■ Job:
Starting with the line that contains "Click the word 'For' in purpose field" and going on through the end of the records, change "header" to "heading" and give those lines again with everything else unchanged.

Item position entries:
********************

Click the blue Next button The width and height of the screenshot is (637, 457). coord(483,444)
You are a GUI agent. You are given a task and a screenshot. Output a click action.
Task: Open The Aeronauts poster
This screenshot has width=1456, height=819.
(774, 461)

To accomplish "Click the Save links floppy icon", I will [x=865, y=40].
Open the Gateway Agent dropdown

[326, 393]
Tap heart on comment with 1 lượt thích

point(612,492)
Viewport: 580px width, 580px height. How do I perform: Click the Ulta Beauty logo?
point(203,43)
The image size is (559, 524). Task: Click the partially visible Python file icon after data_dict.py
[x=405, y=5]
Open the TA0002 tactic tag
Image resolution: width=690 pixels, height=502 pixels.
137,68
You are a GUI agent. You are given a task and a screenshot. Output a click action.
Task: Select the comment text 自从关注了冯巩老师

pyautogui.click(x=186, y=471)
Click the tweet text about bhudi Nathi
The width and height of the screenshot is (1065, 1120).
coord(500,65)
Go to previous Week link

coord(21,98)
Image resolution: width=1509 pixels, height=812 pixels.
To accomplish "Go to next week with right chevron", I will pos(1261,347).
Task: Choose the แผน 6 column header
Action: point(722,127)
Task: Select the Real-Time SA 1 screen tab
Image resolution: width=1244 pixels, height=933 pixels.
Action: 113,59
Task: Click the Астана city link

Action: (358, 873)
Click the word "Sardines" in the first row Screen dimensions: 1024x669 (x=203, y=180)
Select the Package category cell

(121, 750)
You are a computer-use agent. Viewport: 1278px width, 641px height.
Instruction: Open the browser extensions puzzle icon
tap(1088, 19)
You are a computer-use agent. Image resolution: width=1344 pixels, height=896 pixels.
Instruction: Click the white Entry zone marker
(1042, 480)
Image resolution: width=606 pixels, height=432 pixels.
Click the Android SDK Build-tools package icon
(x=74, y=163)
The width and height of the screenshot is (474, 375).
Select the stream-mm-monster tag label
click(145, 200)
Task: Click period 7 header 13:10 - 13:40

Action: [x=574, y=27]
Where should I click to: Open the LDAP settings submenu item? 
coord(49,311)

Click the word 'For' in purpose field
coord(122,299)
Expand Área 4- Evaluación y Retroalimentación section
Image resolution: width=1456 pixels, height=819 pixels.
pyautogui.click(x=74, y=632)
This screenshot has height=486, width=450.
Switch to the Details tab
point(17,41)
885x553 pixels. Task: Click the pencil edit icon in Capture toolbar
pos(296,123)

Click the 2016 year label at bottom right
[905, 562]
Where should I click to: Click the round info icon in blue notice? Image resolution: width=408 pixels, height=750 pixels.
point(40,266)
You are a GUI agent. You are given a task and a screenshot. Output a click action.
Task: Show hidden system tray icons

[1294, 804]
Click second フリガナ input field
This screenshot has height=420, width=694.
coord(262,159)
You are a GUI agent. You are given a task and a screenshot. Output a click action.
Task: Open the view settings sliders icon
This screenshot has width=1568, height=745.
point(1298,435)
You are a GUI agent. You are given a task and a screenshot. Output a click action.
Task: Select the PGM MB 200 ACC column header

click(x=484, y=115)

********************

■ Response for this exercise:
Click the word 'For' in purpose field
coord(122,299)
Expand Área 4- Evaluación y Retroalimentación section
Image resolution: width=1456 pixels, height=819 pixels.
pyautogui.click(x=74, y=632)
This screenshot has height=486, width=450.
Switch to the Details tab
point(17,41)
885x553 pixels. Task: Click the pencil edit icon in Capture toolbar
pos(296,123)

Click the 2016 year label at bottom right
[905, 562]
Where should I click to: Click the round info icon in blue notice? Image resolution: width=408 pixels, height=750 pixels.
point(40,266)
You are a GUI agent. You are given a task and a screenshot. Output a click action.
Task: Show hidden system tray icons

[1294, 804]
Click second フリガナ input field
This screenshot has height=420, width=694.
coord(262,159)
You are a GUI agent. You are given a task and a screenshot. Output a click action.
Task: Open the view settings sliders icon
This screenshot has width=1568, height=745.
point(1298,435)
You are a GUI agent. You are given a task and a screenshot. Output a click action.
Task: Select the PGM MB 200 ACC column heading

click(x=484, y=115)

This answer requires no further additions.